- **Available data**
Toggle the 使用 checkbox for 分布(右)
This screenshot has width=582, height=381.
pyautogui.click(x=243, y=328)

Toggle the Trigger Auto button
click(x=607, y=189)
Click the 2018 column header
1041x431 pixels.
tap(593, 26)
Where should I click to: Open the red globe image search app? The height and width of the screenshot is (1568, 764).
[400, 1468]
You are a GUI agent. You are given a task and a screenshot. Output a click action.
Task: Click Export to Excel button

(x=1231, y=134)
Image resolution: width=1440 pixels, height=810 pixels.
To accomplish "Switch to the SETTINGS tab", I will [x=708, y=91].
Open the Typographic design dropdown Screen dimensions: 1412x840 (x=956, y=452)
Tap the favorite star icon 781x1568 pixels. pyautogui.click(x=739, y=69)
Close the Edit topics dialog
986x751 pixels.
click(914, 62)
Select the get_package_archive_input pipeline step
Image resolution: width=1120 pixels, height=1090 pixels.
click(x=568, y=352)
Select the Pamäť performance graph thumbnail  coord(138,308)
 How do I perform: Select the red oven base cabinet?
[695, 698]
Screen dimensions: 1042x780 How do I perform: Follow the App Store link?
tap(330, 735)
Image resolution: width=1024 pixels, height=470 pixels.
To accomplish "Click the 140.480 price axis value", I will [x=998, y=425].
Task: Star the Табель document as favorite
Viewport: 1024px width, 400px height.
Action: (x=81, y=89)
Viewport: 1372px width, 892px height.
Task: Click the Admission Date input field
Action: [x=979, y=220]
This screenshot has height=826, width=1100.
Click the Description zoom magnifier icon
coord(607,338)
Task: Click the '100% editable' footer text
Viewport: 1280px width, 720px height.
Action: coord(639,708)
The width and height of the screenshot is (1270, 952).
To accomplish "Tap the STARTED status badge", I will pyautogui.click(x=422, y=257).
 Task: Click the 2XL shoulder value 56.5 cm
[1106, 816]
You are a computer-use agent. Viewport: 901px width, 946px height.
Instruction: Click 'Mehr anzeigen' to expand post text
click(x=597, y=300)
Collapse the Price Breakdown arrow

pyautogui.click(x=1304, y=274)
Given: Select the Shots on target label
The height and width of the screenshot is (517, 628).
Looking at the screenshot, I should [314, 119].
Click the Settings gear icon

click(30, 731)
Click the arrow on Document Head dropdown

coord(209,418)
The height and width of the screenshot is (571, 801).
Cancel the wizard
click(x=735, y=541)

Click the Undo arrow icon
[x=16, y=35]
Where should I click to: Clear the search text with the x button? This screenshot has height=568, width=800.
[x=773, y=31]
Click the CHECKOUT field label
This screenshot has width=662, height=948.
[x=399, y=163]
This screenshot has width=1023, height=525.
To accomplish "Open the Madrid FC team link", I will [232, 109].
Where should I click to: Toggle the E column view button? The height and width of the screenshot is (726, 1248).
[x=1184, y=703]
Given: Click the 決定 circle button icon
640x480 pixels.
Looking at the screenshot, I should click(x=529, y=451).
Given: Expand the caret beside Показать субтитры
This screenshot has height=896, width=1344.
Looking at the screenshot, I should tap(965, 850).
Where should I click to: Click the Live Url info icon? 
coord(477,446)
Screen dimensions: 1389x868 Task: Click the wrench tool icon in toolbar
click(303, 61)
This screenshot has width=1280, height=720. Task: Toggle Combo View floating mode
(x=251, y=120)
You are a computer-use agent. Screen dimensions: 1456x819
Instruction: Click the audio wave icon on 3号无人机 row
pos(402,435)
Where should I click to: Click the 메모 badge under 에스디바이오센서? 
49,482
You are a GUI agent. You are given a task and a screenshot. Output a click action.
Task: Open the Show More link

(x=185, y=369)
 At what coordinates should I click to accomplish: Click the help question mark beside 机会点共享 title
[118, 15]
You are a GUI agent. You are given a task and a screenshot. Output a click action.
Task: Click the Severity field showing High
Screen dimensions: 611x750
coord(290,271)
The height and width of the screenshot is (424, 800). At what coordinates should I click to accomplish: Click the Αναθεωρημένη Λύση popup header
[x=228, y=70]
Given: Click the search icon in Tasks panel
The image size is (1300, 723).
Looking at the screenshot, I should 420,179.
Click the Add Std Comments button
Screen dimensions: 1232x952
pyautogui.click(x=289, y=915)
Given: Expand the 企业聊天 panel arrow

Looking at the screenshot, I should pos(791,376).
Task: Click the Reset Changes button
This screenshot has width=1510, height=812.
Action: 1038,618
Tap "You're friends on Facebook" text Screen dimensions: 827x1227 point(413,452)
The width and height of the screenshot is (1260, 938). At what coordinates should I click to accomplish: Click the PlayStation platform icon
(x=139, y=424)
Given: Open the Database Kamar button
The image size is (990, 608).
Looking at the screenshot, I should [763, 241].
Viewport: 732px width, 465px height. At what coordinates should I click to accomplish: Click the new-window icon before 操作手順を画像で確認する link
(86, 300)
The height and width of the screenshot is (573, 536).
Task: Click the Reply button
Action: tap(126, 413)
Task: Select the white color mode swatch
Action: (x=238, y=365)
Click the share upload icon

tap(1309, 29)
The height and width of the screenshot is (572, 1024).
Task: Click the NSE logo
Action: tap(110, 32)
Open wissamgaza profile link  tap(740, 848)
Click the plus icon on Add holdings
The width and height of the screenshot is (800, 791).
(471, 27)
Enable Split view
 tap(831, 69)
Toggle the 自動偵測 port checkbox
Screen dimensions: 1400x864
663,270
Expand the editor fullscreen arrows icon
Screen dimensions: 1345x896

- **What to do**
Could you transcribe each entry exactly as it stands?

- **Solved problem**
Toggle the 使用 checkbox for 分布(右)
This screenshot has width=582, height=381.
pyautogui.click(x=243, y=328)

Toggle the Trigger Auto button
click(x=607, y=189)
Click the 2018 column header
1041x431 pixels.
tap(593, 26)
Where should I click to: Open the red globe image search app? The height and width of the screenshot is (1568, 764).
[400, 1468]
You are a GUI agent. You are given a task and a screenshot. Output a click action.
Task: Click Export to Excel button

(x=1231, y=134)
Image resolution: width=1440 pixels, height=810 pixels.
To accomplish "Switch to the SETTINGS tab", I will [x=708, y=91].
Open the Typographic design dropdown Screen dimensions: 1412x840 (x=956, y=452)
Tap the favorite star icon 781x1568 pixels. pyautogui.click(x=739, y=69)
Close the Edit topics dialog
986x751 pixels.
click(914, 62)
Select the get_package_archive_input pipeline step
Image resolution: width=1120 pixels, height=1090 pixels.
click(x=568, y=352)
Select the Pamäť performance graph thumbnail  coord(138,308)
 How do I perform: Select the red oven base cabinet?
[695, 698]
Screen dimensions: 1042x780 How do I perform: Follow the App Store link?
tap(330, 735)
Image resolution: width=1024 pixels, height=470 pixels.
To accomplish "Click the 140.480 price axis value", I will [x=998, y=425].
Task: Star the Табель document as favorite
Viewport: 1024px width, 400px height.
Action: (x=81, y=89)
Viewport: 1372px width, 892px height.
Task: Click the Admission Date input field
Action: [x=979, y=220]
This screenshot has height=826, width=1100.
Click the Description zoom magnifier icon
coord(607,338)
Task: Click the '100% editable' footer text
Viewport: 1280px width, 720px height.
Action: coord(639,708)
The width and height of the screenshot is (1270, 952).
To accomplish "Tap the STARTED status badge", I will pyautogui.click(x=422, y=257).
 Task: Click the 2XL shoulder value 56.5 cm
[1106, 816]
You are a computer-use agent. Viewport: 901px width, 946px height.
Instruction: Click 'Mehr anzeigen' to expand post text
click(x=597, y=300)
Collapse the Price Breakdown arrow

pyautogui.click(x=1304, y=274)
Given: Select the Shots on target label
The height and width of the screenshot is (517, 628).
Looking at the screenshot, I should [314, 119].
Click the Settings gear icon

click(30, 731)
Click the arrow on Document Head dropdown

coord(209,418)
The height and width of the screenshot is (571, 801).
Cancel the wizard
click(x=735, y=541)

Click the Undo arrow icon
[x=16, y=35]
Where should I click to: Clear the search text with the x button? This screenshot has height=568, width=800.
[x=773, y=31]
Click the CHECKOUT field label
This screenshot has width=662, height=948.
[x=399, y=163]
This screenshot has width=1023, height=525.
To accomplish "Open the Madrid FC team link", I will [232, 109].
Where should I click to: Toggle the E column view button? The height and width of the screenshot is (726, 1248).
[x=1184, y=703]
Given: Click the 決定 circle button icon
640x480 pixels.
Looking at the screenshot, I should click(x=529, y=451).
Given: Expand the caret beside Показать субтитры
This screenshot has height=896, width=1344.
Looking at the screenshot, I should tap(965, 850).
Where should I click to: Click the Live Url info icon? 
coord(477,446)
Screen dimensions: 1389x868 Task: Click the wrench tool icon in toolbar
click(303, 61)
This screenshot has width=1280, height=720. Task: Toggle Combo View floating mode
(x=251, y=120)
You are a computer-use agent. Screen dimensions: 1456x819
Instruction: Click the audio wave icon on 3号无人机 row
pos(402,435)
Where should I click to: Click the 메모 badge under 에스디바이오센서? 
49,482
You are a GUI agent. You are given a task and a screenshot. Output a click action.
Task: Open the Show More link

(x=185, y=369)
 At what coordinates should I click to accomplish: Click the help question mark beside 机会点共享 title
[118, 15]
You are a GUI agent. You are given a task and a screenshot. Output a click action.
Task: Click the Severity field showing High
Screen dimensions: 611x750
coord(290,271)
The height and width of the screenshot is (424, 800). At what coordinates should I click to accomplish: Click the Αναθεωρημένη Λύση popup header
[x=228, y=70]
Given: Click the search icon in Tasks panel
The image size is (1300, 723).
Looking at the screenshot, I should 420,179.
Click the Add Std Comments button
Screen dimensions: 1232x952
pyautogui.click(x=289, y=915)
Given: Expand the 企业聊天 panel arrow

Looking at the screenshot, I should pos(791,376).
Task: Click the Reset Changes button
This screenshot has width=1510, height=812.
Action: 1038,618
Tap "You're friends on Facebook" text Screen dimensions: 827x1227 point(413,452)
The width and height of the screenshot is (1260, 938). At what coordinates should I click to accomplish: Click the PlayStation platform icon
(x=139, y=424)
Given: Open the Database Kamar button
The image size is (990, 608).
Looking at the screenshot, I should [763, 241].
Viewport: 732px width, 465px height. At what coordinates should I click to accomplish: Click the new-window icon before 操作手順を画像で確認する link
(86, 300)
The height and width of the screenshot is (573, 536).
Task: Click the Reply button
Action: tap(126, 413)
Task: Select the white color mode swatch
Action: (x=238, y=365)
Click the share upload icon

tap(1309, 29)
The height and width of the screenshot is (572, 1024).
Task: Click the NSE logo
Action: tap(110, 32)
Open wissamgaza profile link  tap(740, 848)
Click the plus icon on Add holdings
The width and height of the screenshot is (800, 791).
(471, 27)
Enable Split view
 tap(831, 69)
Toggle the 自動偵測 port checkbox
Screen dimensions: 1400x864
663,270
Expand the editor fullscreen arrows icon
Screen dimensions: 1345x896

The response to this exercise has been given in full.